- **Data to process**:

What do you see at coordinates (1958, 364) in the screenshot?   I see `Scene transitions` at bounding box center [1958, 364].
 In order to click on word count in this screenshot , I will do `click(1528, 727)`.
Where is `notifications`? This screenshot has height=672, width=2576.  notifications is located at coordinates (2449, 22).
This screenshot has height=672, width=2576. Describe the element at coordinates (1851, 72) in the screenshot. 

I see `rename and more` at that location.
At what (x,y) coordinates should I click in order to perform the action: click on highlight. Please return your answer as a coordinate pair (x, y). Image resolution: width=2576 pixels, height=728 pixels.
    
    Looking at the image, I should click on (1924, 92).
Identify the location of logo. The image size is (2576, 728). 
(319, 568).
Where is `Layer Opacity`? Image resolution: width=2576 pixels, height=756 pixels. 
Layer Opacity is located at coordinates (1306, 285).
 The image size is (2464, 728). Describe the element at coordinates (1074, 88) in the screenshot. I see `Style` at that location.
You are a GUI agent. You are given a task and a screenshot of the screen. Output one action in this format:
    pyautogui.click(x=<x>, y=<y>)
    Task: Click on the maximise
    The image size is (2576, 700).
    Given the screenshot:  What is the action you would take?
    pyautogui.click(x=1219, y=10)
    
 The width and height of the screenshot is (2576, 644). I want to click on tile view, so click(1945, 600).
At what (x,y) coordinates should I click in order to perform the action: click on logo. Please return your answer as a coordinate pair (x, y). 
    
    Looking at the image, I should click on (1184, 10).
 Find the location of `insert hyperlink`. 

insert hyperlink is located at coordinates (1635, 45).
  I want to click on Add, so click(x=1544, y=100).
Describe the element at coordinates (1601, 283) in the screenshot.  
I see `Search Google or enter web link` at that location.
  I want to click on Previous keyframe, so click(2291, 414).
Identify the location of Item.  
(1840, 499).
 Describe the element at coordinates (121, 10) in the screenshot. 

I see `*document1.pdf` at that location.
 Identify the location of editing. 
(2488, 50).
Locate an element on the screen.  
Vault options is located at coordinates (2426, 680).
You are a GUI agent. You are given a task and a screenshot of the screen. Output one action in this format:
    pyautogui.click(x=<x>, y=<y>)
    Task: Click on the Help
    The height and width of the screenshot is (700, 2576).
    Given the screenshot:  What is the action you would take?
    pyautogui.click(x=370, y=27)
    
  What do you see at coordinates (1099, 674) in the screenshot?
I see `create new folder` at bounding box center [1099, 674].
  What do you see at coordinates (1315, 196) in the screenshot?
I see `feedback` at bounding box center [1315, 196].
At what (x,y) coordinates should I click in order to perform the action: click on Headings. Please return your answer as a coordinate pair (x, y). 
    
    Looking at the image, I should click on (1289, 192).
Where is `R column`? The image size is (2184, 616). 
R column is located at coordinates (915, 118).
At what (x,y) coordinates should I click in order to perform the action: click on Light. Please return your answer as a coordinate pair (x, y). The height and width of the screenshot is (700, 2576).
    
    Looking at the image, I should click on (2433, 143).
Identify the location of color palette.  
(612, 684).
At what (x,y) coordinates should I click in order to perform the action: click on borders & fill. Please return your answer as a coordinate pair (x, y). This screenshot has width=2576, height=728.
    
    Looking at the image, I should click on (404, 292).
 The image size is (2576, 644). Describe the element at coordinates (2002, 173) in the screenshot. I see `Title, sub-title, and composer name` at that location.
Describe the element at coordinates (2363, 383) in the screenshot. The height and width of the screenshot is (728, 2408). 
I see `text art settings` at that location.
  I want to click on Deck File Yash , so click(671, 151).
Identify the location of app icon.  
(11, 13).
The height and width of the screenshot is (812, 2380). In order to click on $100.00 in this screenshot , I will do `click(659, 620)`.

- **The problem**: Reproduce all of the records above verbatim, line by line, without altering any wording, spacing, or punctuation.

- **Task answer**:
What do you see at coordinates (1958, 364) in the screenshot?   I see `Scene transitions` at bounding box center [1958, 364].
 In order to click on word count in this screenshot , I will do `click(1528, 727)`.
Where is `notifications`? This screenshot has height=672, width=2576.  notifications is located at coordinates (2449, 22).
This screenshot has height=672, width=2576. Describe the element at coordinates (1851, 72) in the screenshot. 

I see `rename and more` at that location.
At what (x,y) coordinates should I click in order to perform the action: click on highlight. Please return your answer as a coordinate pair (x, y). Image resolution: width=2576 pixels, height=728 pixels.
    
    Looking at the image, I should click on (1924, 92).
Identify the location of logo. The image size is (2576, 728). 
(319, 568).
Where is `Layer Opacity`? Image resolution: width=2576 pixels, height=756 pixels. 
Layer Opacity is located at coordinates (1306, 285).
 The image size is (2464, 728). Describe the element at coordinates (1074, 88) in the screenshot. I see `Style` at that location.
You are a GUI agent. You are given a task and a screenshot of the screen. Output one action in this format:
    pyautogui.click(x=<x>, y=<y>)
    Task: Click on the maximise
    The image size is (2576, 700).
    Given the screenshot:  What is the action you would take?
    pyautogui.click(x=1219, y=10)
    
 The width and height of the screenshot is (2576, 644). I want to click on tile view, so click(1945, 600).
At what (x,y) coordinates should I click in order to perform the action: click on logo. Please return your answer as a coordinate pair (x, y). 
    
    Looking at the image, I should click on (1184, 10).
 Find the location of `insert hyperlink`. 

insert hyperlink is located at coordinates (1635, 45).
  I want to click on Add, so click(x=1544, y=100).
Describe the element at coordinates (1601, 283) in the screenshot.  
I see `Search Google or enter web link` at that location.
  I want to click on Previous keyframe, so click(2291, 414).
Identify the location of Item.  
(1840, 499).
 Describe the element at coordinates (121, 10) in the screenshot. 

I see `*document1.pdf` at that location.
 Identify the location of editing. 
(2488, 50).
Locate an element on the screen.  
Vault options is located at coordinates (2426, 680).
You are a GUI agent. You are given a task and a screenshot of the screen. Output one action in this format:
    pyautogui.click(x=<x>, y=<y>)
    Task: Click on the Help
    The height and width of the screenshot is (700, 2576).
    Given the screenshot:  What is the action you would take?
    pyautogui.click(x=370, y=27)
    
  What do you see at coordinates (1099, 674) in the screenshot?
I see `create new folder` at bounding box center [1099, 674].
  What do you see at coordinates (1315, 196) in the screenshot?
I see `feedback` at bounding box center [1315, 196].
At what (x,y) coordinates should I click in order to perform the action: click on Headings. Please return your answer as a coordinate pair (x, y). 
    
    Looking at the image, I should click on (1289, 192).
Where is `R column`? The image size is (2184, 616). 
R column is located at coordinates (915, 118).
At what (x,y) coordinates should I click in order to perform the action: click on Light. Please return your answer as a coordinate pair (x, y). The height and width of the screenshot is (700, 2576).
    
    Looking at the image, I should click on (2433, 143).
Identify the location of color palette.  
(612, 684).
At what (x,y) coordinates should I click in order to perform the action: click on borders & fill. Please return your answer as a coordinate pair (x, y). This screenshot has width=2576, height=728.
    
    Looking at the image, I should click on (404, 292).
 The image size is (2576, 644). Describe the element at coordinates (2002, 173) in the screenshot. I see `Title, sub-title, and composer name` at that location.
Describe the element at coordinates (2363, 383) in the screenshot. The height and width of the screenshot is (728, 2408). 
I see `text art settings` at that location.
  I want to click on Deck File Yash , so click(671, 151).
Identify the location of app icon.  
(11, 13).
The height and width of the screenshot is (812, 2380). In order to click on $100.00 in this screenshot , I will do `click(659, 620)`.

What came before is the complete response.